Prep 30 mins
Cook 1 hr
A wonderful, healthy, fall/winter meal! Butternut is roasted revealing it's sweetness. Encased with fresh greens barely cooked so the body can enjoy all the rich enzymes helping the body digest the heavy festive meals. Sprinkled with Pine nuts and dried cranberries for yumminess. Any Thanksgiving/Christmas table will stand out with this as a side or make a meal of it! You can easily half the recipe.
- Preheat oven to 375°F.
- Peel squash and cut in half lengthwise. Scoop out seeds from the center and discard. Cut squash into large chunks. Coat with olive oil. Season seasoned salt and and rosemary to taste and arrange on a parchment-lined baking sheet. Bake for about 45=60 minutes stir half way through, roast until well caramelized.

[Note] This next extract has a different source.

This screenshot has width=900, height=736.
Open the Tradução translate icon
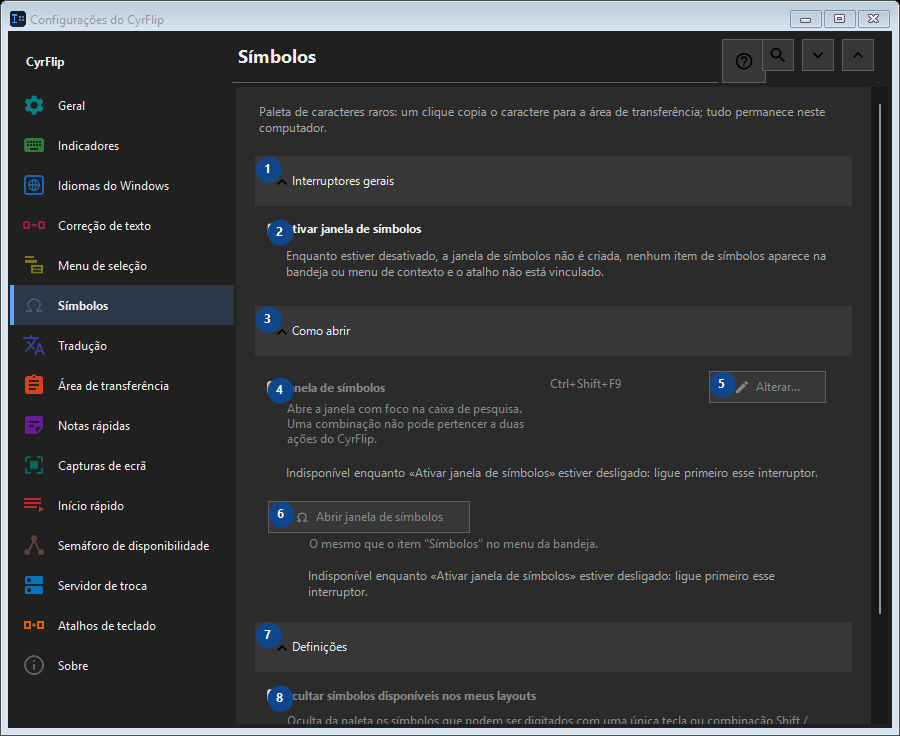tap(34, 346)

- Coat shallots and garlic with olive oil. Season to taste with seasoned salt and spread on a second lined baking sheet. Bake for about 30 minutes, or until well caramelized.

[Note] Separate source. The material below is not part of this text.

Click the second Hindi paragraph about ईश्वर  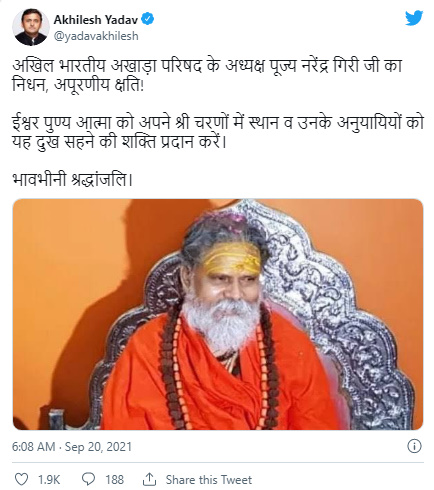pos(218,132)
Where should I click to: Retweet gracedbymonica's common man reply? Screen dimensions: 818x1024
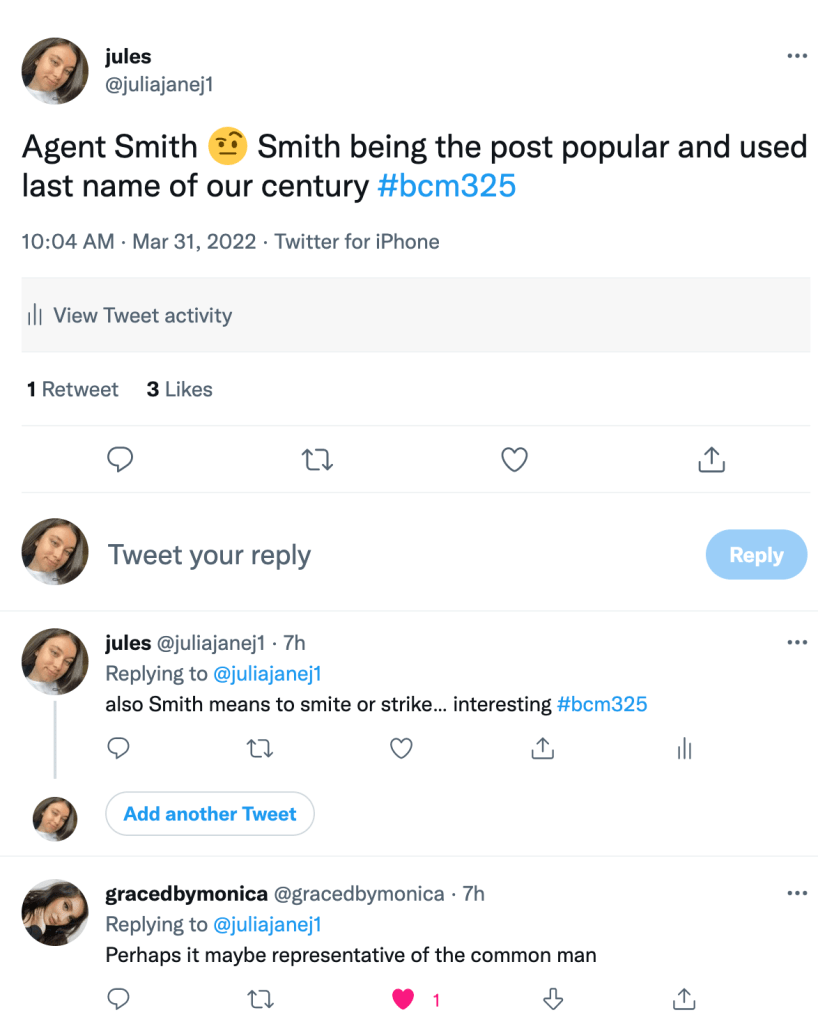(x=260, y=999)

- If using Swiss chard stir fry the stems for 2-3 minutes. If using tender greens just toss into the hot butternut without cooking before serving to just wilt. Swiss chard, kale and or collards you just want to lightly cook or eat raw for the good for you enzymes. If you don`t like it firm and crisp go ahead and simmer until desired texture is reached.
- When squash, shallots, and garlic are done, toss with greens, tossed pine nuts, sage and cranberries. Serve immediately.

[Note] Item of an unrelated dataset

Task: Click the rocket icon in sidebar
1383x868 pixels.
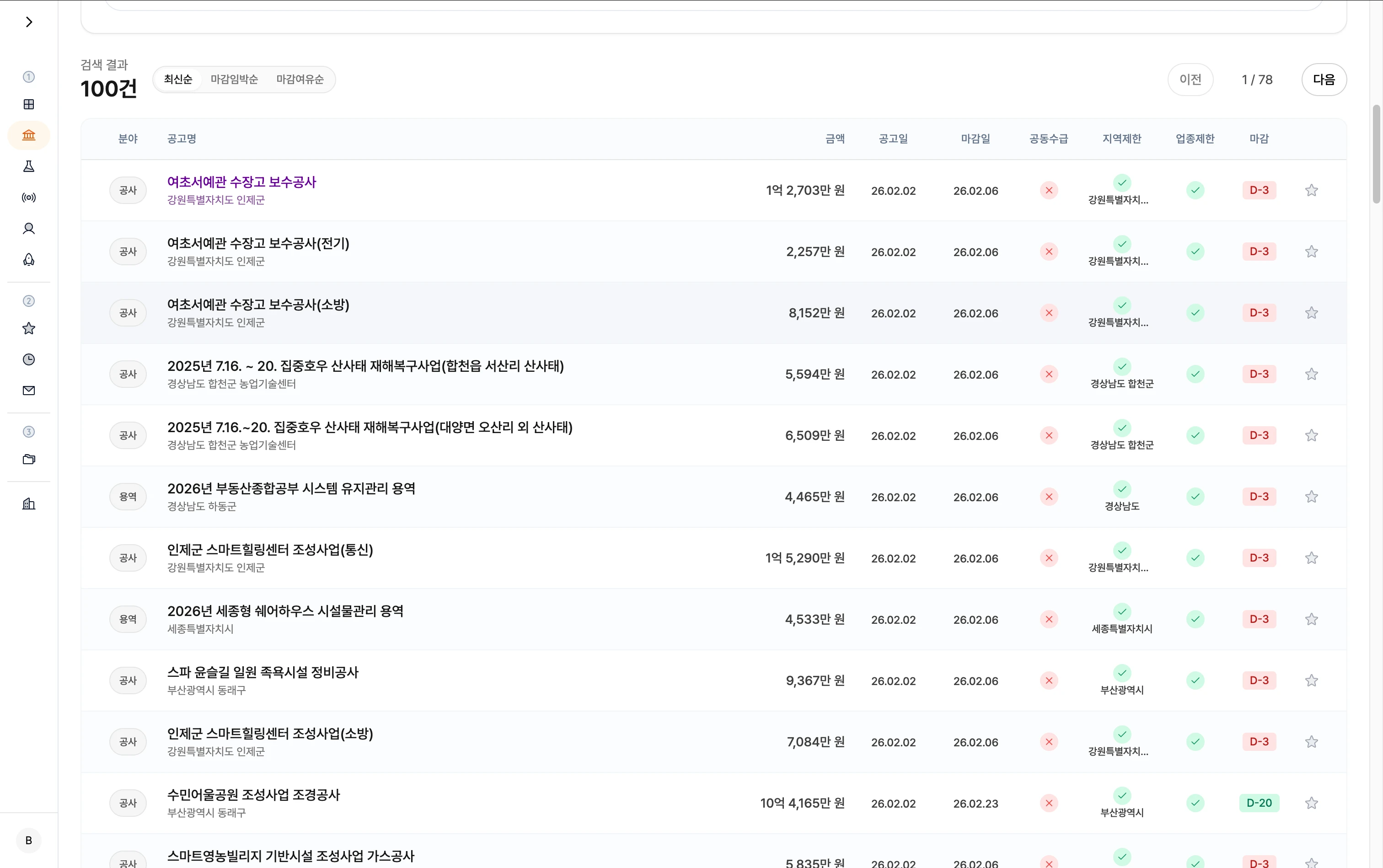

Wow! What a find! This was so pretty and so delicious. Definitely will be repeated! I forgot the garlic, and it was still fab. But I love garlic and will be sure to add it back next time. The recipe would be great for a holiday table, a definite easy to make yet impressive to serve recipe!
This was really nice. I didn't have shallots, cranberries or pine nuts so I used leeks, slivered almonds, pumpkin seeds, sunflower seeds and chopped dates. I also added some cauliflower and (cooked) chickpeas to make it a vegan main dish. My non-veggie friend enjoyed it very much!